The rout in software shares dragged the benchmarks lower, with the Sensex falling 558.72 points, or 0.66%, to close at 83,674.92, while the Nifty Niftydeclined 146.65 points, or 0.57%, to 25,807.20, snapping the four-day gaining streak.

“Thursday’s decline in Indian IT stocks followed the downturn in US tech shares and reflected continuing fears of widespread AI-led disruptions in SaaS and IT services,” said Pareekh Jain, founder and chief executive, EIIRTrend.

Rate Cut Mirage

Also, US job data came strong on Wednesday, creating the possibility that US rate cuts might not happen in the near term. Indian IT firms were heavily expecting rate cuts which could revive demand and tech spending. All these factors spooked investors, Jain said.

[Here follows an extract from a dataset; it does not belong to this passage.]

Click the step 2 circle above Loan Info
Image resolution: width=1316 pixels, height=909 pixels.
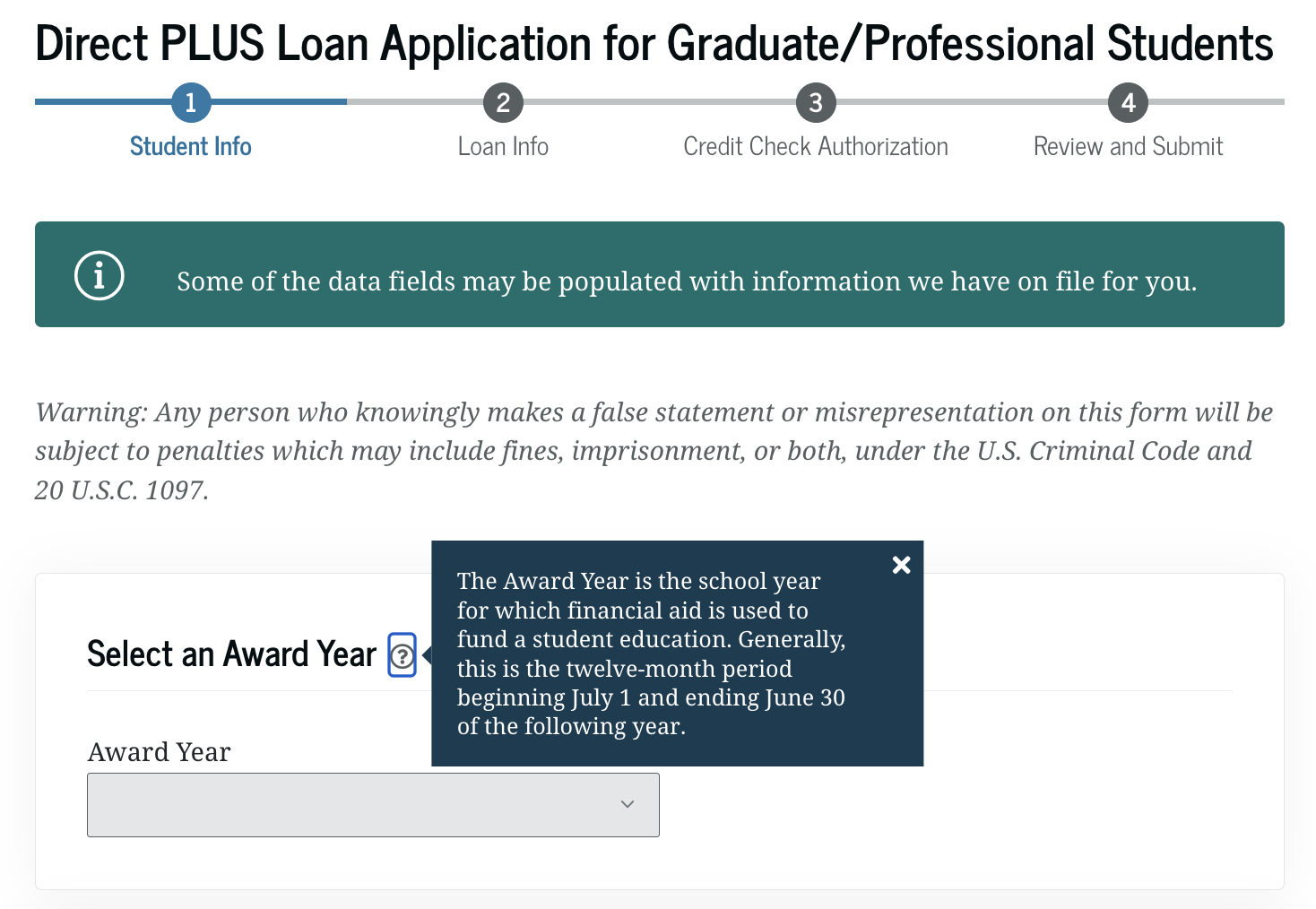point(503,102)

Infosys, TCS, and HCL Tech together contributed 460 points, or 82%, to the Sensex’s 559-point fall, and 119 points to the Nifty’s 146-point decline.

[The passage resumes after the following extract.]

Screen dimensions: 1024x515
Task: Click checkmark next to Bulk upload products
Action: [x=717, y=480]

The Nifty IT index was the top sectoral laggard on Thursday, plunging 5.51%, or 1,934.95 points, to a 10-month low of 33,160.20. All Nifty IT constituents ended in the red, each falling more than 4.5%. Infosys, TCS, and HCL Tech declined 5.97%, 5.77%, and 5.2%, respectively.

Anthropic Shock

On February 4, the IT gauge had slumped 2,266.10 points, or 5.87%, after Anthropic launched its latest AI tools, triggering a brutal selloff that wiped out roughly $285 billion from global IT, legal tech and financial services shares.

So far in February, the Nifty IT index has fallen 12.82%, significantly underperforming the Nifty, which gained 1.92%. The IT index is now down 16% from its recent high of 39,488 recorded on December 22, 2025.

As a result of heavy selling in software shares, the 10 Nifty IT constituents have collectively lost ₹4.70 lakh crore in market capitalisation over the past six trading sessions, including ₹1.64 lakh crore on Thursday alone.

Besides IT, realty, oil and gas, and FMCG were among the top sectoral laggards. Stocks from the banking, financial services, and consumer durables sectors helped limit the overall downside.

The market breadth remained negative, with 2,530 losers against 1,676 gainers on the BSE. Investor wealth eroded by ₹2.5 lakh crore to ₹472.48 lakh crore.

Foreign portfolio investors bought shares worth Rs 108.42 crore while domestic institutional investors purchased equities worth Rs 276.85 crore, as per provisional data by the BSE.